#### [Text passage]
Big Blue Christianity

It's the deep end. You know: either end of the Christian sect who say that sex is evil or that you can heal fresh bullet wounds. As a white, male, twenty-something Christian who grew up in a white suburb in sunny SoCal, I've had the unique perspective of seeing both sides of the this spectrum. I've family who believes that alcohol corrupts absolutely, which makes it hard for me to sit down to a beer if I'm w/ them. My time with InterVarsity exposed me to a lot of people who based a lot of their testimony or life decisions on the experiences they had w/ God. With my position, I get to say "You're both crazy!".

My Christian walk has steered me more towards the more "right" (right = position, not "correct answer"). While this means a lot of things to a lot of people, the big sticking point for me is emotions: I don't put a lot of sentimental thought into my spiritual walk. This harks back to an extended conversation I had w/ a girl I knew (Melissa; I liked her very much) back in high school. She came from a Four Square denomination of Christianity. I'll spare you the details of what that means. But back when we spoke of the legitimacy of spiritual gifts, healing, speaking in [a] tongue[s], prophecy, etc., I had to take the time to develop an informed an opinion. Aside from my infatuation which drove me to talk more w/ Melissa, something she said at one point just seemed "wrong" and spurred me to study further:


"I don't know if I'm ready to ask the Holy Spirit for the gift of speaking in tongues."


No matter how hard I studied the Bible and tried to reconcile what she said, I couldn't find a theological basis for it. Afraid to ask God for something like that?! You could just ask Him for those kinds of things? She spoke of gifts present today that were prevalent around Pentecost and in the years following Christ's ascension. The further I and Melissa discussed this and other Four Square-centric topics, the more adverse I became to relying on feelings, emotions, or - more to the point - experiences to guide my Christian life. 

(For those of you who know me up til now, you'll realize that things didn't work for me and Melissa. Despite the fact that we both were/are strong Christians, we were, ironically, spiritually incompatible).

#### [What you need to do]
[A] In the records, arrange the lines starting at the one containing "This screenshot has width=1024, height=1024." and ending at the one containing "center [417, 961]." as a JSON list of strings, one string per line, with blank lines left out. Omit the pictures from your answer.
[B] Pick up the passage about Christian faith right after its last sentence and keep writing.
The passage about Christian faith and the records come from different sources.

#### [Data excerpts]
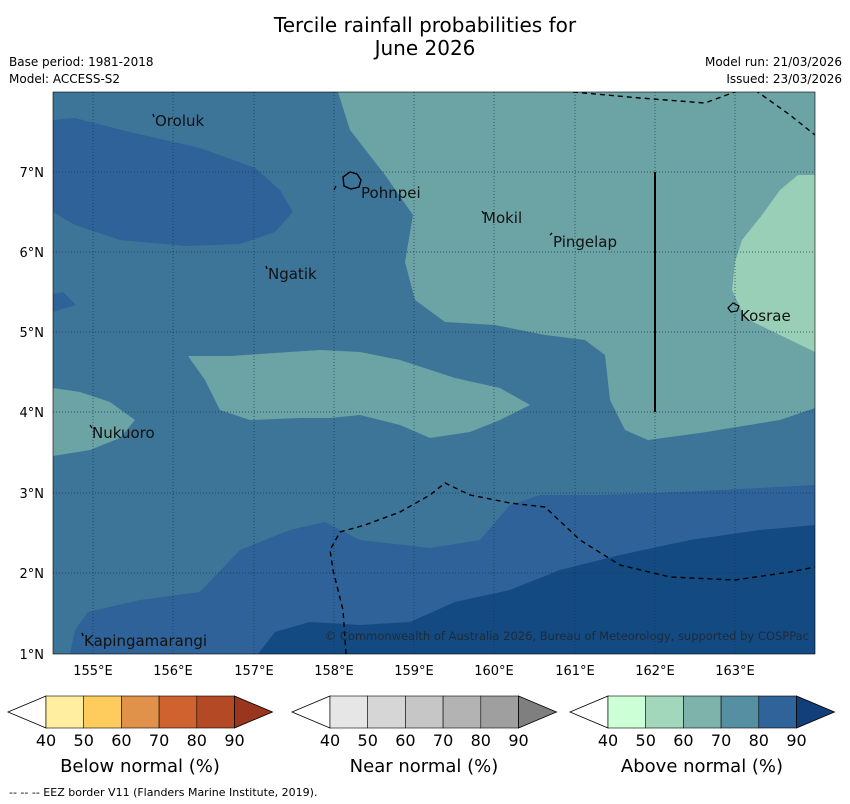 Image resolution: width=850 pixels, height=804 pixels. What do you see at coordinates (84, 740) in the screenshot?
I see `below-tick: 50` at bounding box center [84, 740].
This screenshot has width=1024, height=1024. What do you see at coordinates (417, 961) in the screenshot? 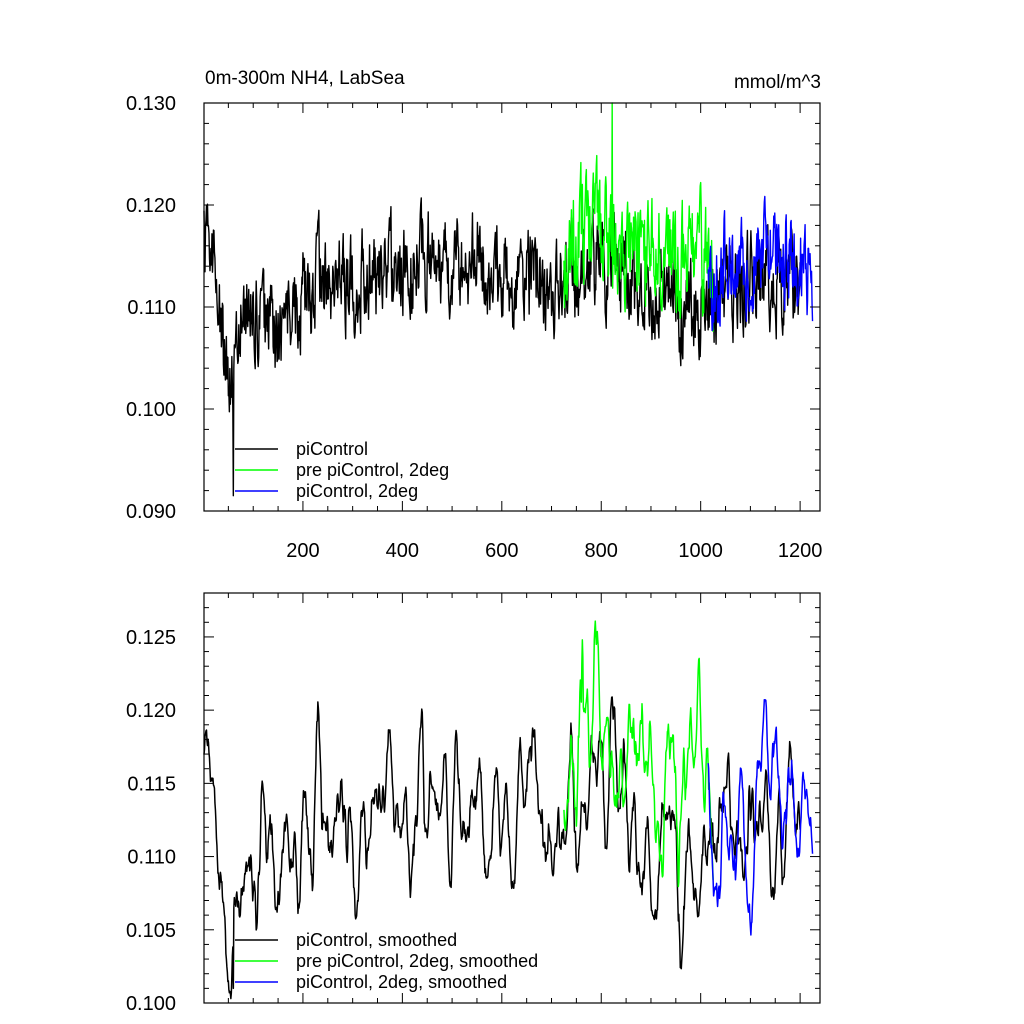
I see `legend-label-pre-picontrol-2deg-smoothed: pre piControl, 2deg, smoothed` at bounding box center [417, 961].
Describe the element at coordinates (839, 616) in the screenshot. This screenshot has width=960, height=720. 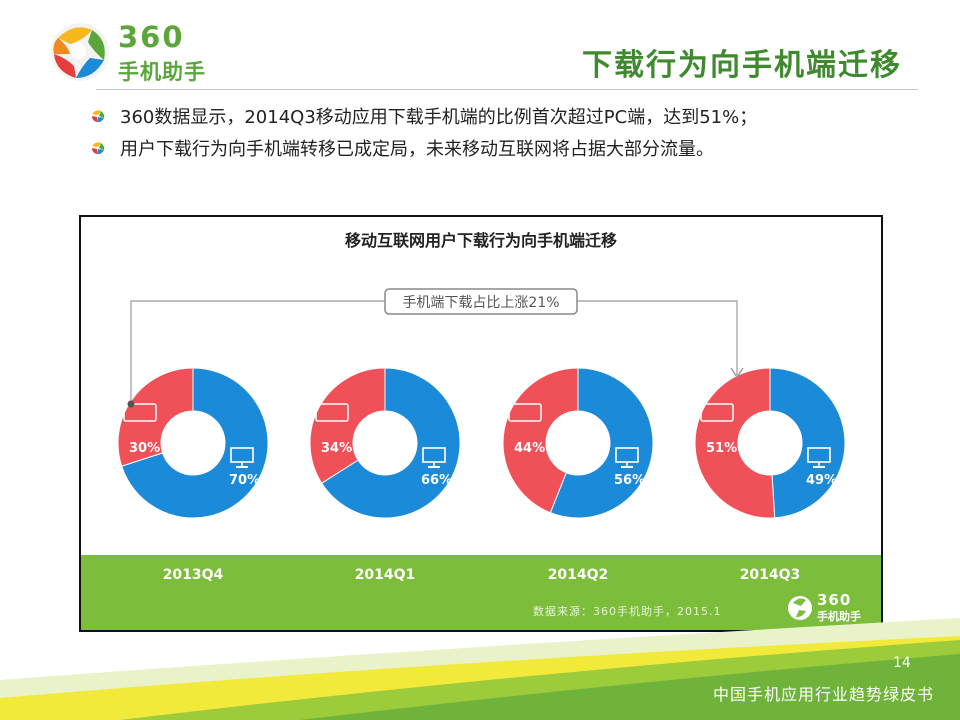
I see `band-logo-text-name: 手机助手` at that location.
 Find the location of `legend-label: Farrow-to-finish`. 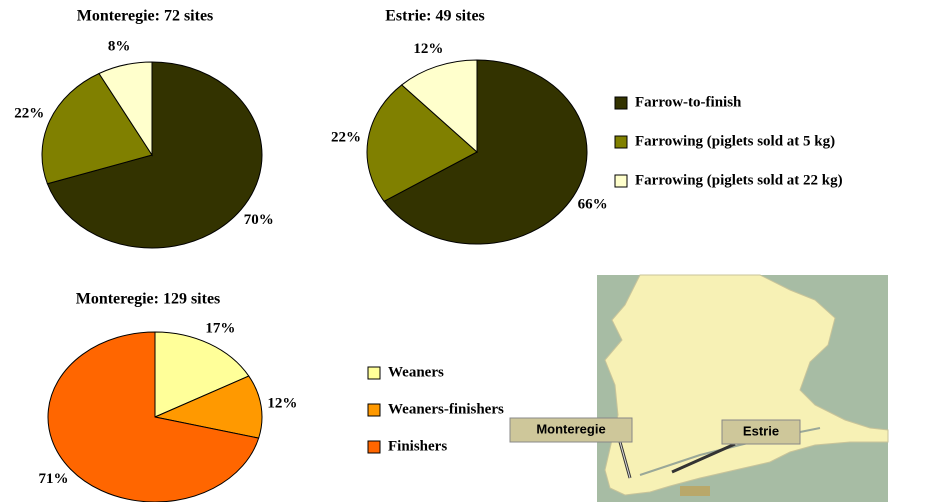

#### [Responses to the tasks]
[A]
[
  "This screenshot has width=1024, height=1024. What do you see at coordinates (417, 961) in the screenshot? ",
  "I see `legend-label-pre-picontrol-2deg-smoothed: pre piControl, 2deg, smoothed` at bounding box center [417, 961]."
]

[B]
This led to what many would see as a dry or passionless faith. I can't say that's an incorrect description. I guess I've erred on the side of caution, where caution is an inability to tie experience-based faith w/ what I've understood from the Bible. But even so, I see the things that "the other side" gets right. Much better than I do. It's what makes each denomination still Christianity; that's the important part I think people need to focus more on: we all have things we bring to the table that others could stand to learn.

For me, the thing to learn is a willingness to be open w/ others and w/ God. To actually embrace prayer and Christianity as an ongoing, involved relationship w/ God.


I live w/ an elderly, Christian couple in Livermore. Every morning, w/o fail, my host Grandmother (for she is) will ask "Ready to pray?" when she sees I'm nearly done w/ breakfast. This woman hardly knows me. She doesn't know my background; how much I dislike going deep w/ people I haven't developed trust for. She doesn't mind/care. Her goal is to maintain our relationship w/ God b/c her experience w/ it has taught her that God's desire for us to pray had reason to it. It's important. Many times, she'll say "They just need Jesus", or "Give it up to God", or "Just pray". Cynical comments aside, there's something in that I just can't grasp. 
I'm a pragmatist - A James-chapter-2 kind'f guy. Things suck? Buck up, kick down some doors, and make 'em right. Combined w/ only-child-syndrom (OCS), I've developed the sad tendency to exclude God from my problems. I get so caught up in fixing my life that I forget that God's all "I can help with that. Sure, you can be the one to do it all. But would you let me in on it so I can support you?". 

For all my talk of being right, I'm not. (You know I'm right). I may have some things down, but that passion to have God constantly in my life is just...not there. I've set myself up to fight an uphill battle to strengthen my faith. I s'pose that helps me in the long run: nothing pushes you to be better than to know you've gotten something really wrong. 


I'm not sad b/c of this. I'm glad that I take my faith so seriously and intently. If I can be a little too-passionless at times, that's ok w/ me. I pray my friends can see past that know I mean well; to interpret the Bible in the right way, regardless of what people may have experienced or felt one way or the other.